Arrange the data lines as a numbered list, leaving out blank lines, covering everything from the line containing "Open value list for Verkaufsgebiet field" down to the line containing "pyautogui.click(x=185, y=13)", both ends included.

-- Start of INPUT MATERIAL --

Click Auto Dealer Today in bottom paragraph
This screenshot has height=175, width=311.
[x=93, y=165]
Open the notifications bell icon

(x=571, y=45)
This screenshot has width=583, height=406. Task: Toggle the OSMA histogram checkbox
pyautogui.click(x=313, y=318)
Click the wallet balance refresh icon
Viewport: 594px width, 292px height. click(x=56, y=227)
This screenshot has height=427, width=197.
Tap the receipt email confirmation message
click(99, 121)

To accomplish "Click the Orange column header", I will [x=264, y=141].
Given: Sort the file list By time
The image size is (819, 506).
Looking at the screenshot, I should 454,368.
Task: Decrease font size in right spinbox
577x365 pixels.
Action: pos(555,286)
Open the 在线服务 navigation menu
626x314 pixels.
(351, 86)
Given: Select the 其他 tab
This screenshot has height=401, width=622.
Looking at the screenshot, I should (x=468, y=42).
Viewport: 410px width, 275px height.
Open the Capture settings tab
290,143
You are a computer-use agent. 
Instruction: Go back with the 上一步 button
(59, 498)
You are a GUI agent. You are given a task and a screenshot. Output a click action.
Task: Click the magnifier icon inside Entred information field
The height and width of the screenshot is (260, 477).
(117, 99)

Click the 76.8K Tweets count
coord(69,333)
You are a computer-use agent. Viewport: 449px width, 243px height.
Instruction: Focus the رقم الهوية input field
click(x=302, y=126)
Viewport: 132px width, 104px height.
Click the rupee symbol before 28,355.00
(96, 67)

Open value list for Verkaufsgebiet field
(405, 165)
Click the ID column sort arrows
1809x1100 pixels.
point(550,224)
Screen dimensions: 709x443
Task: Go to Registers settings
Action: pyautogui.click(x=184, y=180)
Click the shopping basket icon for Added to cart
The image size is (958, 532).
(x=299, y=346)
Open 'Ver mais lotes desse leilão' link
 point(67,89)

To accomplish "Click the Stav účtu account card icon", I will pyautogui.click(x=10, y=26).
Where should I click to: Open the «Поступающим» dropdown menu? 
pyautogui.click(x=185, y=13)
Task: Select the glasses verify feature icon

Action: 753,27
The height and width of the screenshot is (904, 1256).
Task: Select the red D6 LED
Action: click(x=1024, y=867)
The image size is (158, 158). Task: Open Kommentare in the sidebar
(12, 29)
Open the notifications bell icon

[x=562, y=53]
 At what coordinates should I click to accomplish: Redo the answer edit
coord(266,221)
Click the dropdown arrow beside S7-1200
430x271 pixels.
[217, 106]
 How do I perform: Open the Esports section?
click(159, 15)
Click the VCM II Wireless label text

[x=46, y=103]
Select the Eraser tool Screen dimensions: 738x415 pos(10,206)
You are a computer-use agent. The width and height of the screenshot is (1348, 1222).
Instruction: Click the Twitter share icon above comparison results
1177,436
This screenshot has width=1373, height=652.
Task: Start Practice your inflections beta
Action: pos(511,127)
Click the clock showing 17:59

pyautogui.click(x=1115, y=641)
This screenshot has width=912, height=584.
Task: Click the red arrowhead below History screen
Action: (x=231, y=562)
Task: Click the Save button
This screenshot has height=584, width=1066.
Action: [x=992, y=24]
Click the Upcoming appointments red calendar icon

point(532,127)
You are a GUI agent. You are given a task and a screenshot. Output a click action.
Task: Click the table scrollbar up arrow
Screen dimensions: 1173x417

-- End of INPUT MATERIAL --

● **FULL ANSWER**
1. Open value list for Verkaufsgebiet field
2. (405, 165)
3. Click the ID column sort arrows
4. 1809x1100 pixels.
5. point(550,224)
6. Screen dimensions: 709x443
7. Task: Go to Registers settings
8. Action: pyautogui.click(x=184, y=180)
9. Click the shopping basket icon for Added to cart
10. The image size is (958, 532).
11. (x=299, y=346)
12. Open 'Ver mais lotes desse leilão' link
13.  point(67,89)
14. To accomplish "Click the Stav účtu account card icon", I will pyautogui.click(x=10, y=26).
15. Where should I click to: Open the «Поступающим» dropdown menu? 
16. pyautogui.click(x=185, y=13)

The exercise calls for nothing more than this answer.